◆ **Objective**:
Print the material unchanged, from the line containing "Given: Expand the chart type dropdown arrow" through the end, both included.

◆ **Supplied entries**:
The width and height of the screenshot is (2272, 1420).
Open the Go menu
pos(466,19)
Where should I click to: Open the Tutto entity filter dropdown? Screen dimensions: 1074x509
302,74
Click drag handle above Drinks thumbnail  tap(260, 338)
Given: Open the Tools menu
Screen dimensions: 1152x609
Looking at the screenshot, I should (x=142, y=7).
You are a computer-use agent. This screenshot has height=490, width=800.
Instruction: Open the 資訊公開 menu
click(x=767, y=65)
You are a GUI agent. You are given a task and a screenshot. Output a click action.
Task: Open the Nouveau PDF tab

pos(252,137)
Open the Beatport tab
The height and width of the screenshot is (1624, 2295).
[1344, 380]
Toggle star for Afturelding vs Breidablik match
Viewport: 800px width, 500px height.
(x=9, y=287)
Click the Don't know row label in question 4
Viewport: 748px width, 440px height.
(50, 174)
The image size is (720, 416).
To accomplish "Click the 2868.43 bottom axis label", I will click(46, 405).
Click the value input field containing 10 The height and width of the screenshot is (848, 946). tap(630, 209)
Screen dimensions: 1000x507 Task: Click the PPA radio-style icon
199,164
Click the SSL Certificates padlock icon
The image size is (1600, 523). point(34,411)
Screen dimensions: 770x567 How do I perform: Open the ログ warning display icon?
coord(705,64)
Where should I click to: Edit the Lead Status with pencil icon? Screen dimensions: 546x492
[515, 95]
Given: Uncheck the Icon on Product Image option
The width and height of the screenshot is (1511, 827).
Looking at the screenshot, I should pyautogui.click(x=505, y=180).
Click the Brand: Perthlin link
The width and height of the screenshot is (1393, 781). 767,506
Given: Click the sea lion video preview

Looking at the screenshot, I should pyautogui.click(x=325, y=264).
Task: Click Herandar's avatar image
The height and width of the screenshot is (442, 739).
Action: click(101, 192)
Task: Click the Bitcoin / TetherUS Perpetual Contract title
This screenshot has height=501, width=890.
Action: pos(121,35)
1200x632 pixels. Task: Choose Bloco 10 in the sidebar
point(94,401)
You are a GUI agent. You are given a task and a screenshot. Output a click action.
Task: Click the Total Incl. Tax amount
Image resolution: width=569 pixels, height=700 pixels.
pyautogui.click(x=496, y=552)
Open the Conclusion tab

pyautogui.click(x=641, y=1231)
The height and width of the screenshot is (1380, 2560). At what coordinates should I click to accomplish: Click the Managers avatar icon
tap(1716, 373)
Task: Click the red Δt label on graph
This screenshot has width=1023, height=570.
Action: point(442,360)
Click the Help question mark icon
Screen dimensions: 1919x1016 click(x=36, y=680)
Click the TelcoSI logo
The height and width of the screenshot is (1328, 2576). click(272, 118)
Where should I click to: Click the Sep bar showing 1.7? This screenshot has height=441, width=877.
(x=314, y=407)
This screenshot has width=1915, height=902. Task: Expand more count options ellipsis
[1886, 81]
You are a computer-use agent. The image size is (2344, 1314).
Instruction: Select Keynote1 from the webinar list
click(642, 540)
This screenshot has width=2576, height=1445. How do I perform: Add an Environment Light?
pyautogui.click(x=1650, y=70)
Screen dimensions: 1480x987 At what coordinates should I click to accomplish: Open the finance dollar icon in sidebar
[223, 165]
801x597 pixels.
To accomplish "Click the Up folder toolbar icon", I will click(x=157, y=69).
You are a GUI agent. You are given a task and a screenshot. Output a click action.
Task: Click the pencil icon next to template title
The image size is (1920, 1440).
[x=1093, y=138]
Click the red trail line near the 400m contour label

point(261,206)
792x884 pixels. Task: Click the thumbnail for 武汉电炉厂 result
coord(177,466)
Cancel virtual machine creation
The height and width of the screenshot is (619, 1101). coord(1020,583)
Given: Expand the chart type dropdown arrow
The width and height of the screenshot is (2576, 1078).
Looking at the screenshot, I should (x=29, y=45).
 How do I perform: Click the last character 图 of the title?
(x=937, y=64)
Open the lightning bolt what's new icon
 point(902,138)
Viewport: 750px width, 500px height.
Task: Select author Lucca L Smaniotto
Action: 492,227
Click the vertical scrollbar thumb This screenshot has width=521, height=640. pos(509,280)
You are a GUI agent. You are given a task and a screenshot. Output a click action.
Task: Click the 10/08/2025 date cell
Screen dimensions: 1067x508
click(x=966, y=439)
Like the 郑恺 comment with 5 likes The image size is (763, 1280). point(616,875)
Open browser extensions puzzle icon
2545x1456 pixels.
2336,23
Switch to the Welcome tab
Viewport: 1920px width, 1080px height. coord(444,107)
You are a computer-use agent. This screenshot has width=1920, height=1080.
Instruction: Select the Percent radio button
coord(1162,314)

◆ **Written answer**:
Given: Expand the chart type dropdown arrow
The width and height of the screenshot is (2576, 1078).
Looking at the screenshot, I should (x=29, y=45).
 How do I perform: Click the last character 图 of the title?
(x=937, y=64)
Open the lightning bolt what's new icon
 point(902,138)
Viewport: 750px width, 500px height.
Task: Select author Lucca L Smaniotto
Action: 492,227
Click the vertical scrollbar thumb This screenshot has width=521, height=640. pos(509,280)
You are a GUI agent. You are given a task and a screenshot. Output a click action.
Task: Click the 10/08/2025 date cell
Screen dimensions: 1067x508
click(x=966, y=439)
Like the 郑恺 comment with 5 likes The image size is (763, 1280). point(616,875)
Open browser extensions puzzle icon
2545x1456 pixels.
2336,23
Switch to the Welcome tab
Viewport: 1920px width, 1080px height. coord(444,107)
You are a computer-use agent. This screenshot has width=1920, height=1080.
Instruction: Select the Percent radio button
coord(1162,314)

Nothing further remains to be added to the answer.